Nomad Film Festival 2025

The Nomad Film Festival provides a platform for the voices and stories of marginalized and Indigenous communities from India and beyond, and in particular, for members of Denotified Tribes–groups that were listed as ‘criminal by birth’ under the colonial Criminal Tribes Act,1871 and who continue to struggle with the stigma of criminality.The focus is on films by first-time filmmakers from our communities, especially those using community-led methodologies, in addition to films by more established film makers.

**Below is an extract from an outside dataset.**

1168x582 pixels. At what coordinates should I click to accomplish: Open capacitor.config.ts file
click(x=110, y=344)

The festival addresses the invisibility of, and the harmful stereotypes about these groups that reinforce the stigmas of criminalisation in mainstream films. The objective is to create a space for indigenous voice and artistic expression in our own terms. Through screenings, workshops, and conversations with filmmakers and community members, the festival creates a space for artistic expression, dialogue, and reflection on pressing social and cultural issues faced by these communities.

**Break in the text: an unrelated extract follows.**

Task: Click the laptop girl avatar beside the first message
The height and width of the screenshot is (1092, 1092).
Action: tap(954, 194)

Directed by Abhishek Indrekar alice tilche Directed by Abhishek Indrekar alice tilche

I Am Grass

An artist from one of India’s “ex-criminal tribes” marches through the streets and subway trains of Boston in winter. The camera tracks his boots, entering his point of view — a stream of interwoven memories, historical images, and present sights. Memories of poetry, of street theatre performances back home, a mirror-figure of a young boy, now a long-dead ancestor, caught behind barbed wire, images from the personal and community past, as well as from the artist’s immediate surroundings all rush together, populating the present moment of living abroad.  

In most ways that count in this world, the speaker’s community of Chhara people does not exist. The British colonial government passed the Criminal Tribes Act in 1871, and tied nomadic people together from all over India via a bureaucratic fiction--the label “born criminals.” They kept these nomadic people in open jails until 1952 when they opened the gates under a new fiction: DNTs/“Denotified Tribes.” Then, in the eyes of everyone but the thirteen police stations surrounding Chharanagar, the Chhara people ceased to exist; except in rumors and scary stories, except at rickshaw/taxi stands when drivers refuse to take riders to their home. Yet, through improvised, experimental street theater, through spontaneous poetry play, through remembering our invisibilized past, Chhara people grow. The speaker says, “We are grass. I am grass.”